Your objective — With the exception of the pictures, transcribe the entire listing exactly.

Exercise data —

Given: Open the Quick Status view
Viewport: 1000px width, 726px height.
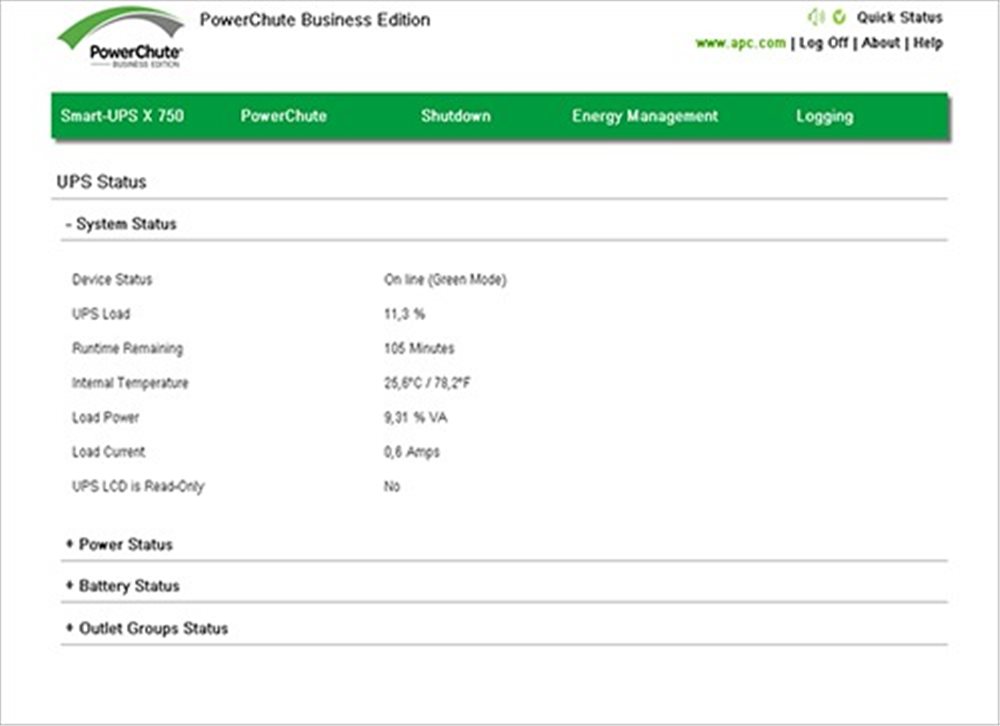Looking at the screenshot, I should (899, 17).
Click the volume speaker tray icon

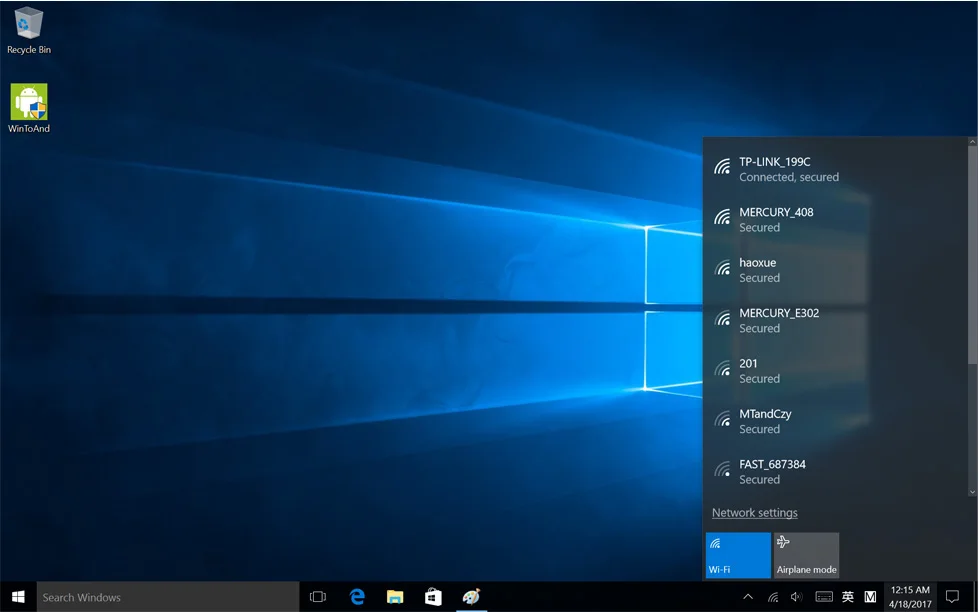click(x=797, y=597)
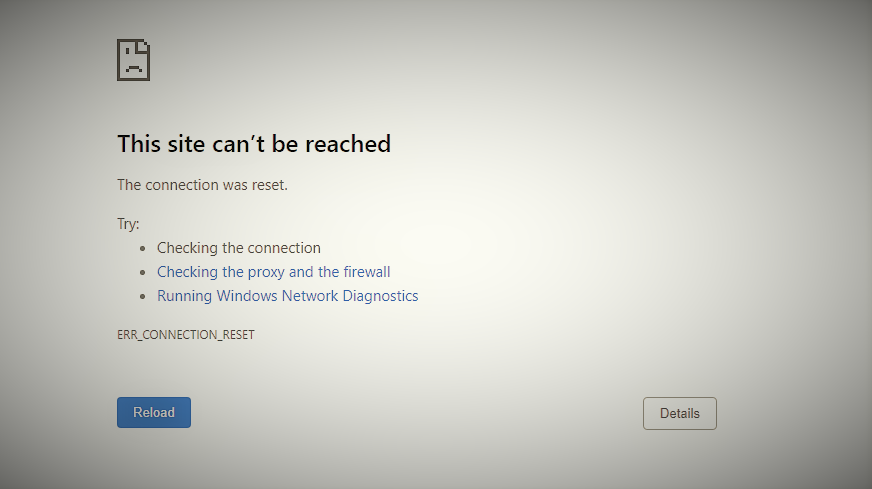
Task: Click the word "firewall" in the link
Action: (x=366, y=271)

Reply —
Given: Open the Quick Status view
Viewport: 1000px width, 726px height.
Looking at the screenshot, I should (899, 17).
Click the volume speaker tray icon

click(x=797, y=597)
Task: Click the word "firewall" in the link
Action: (x=366, y=271)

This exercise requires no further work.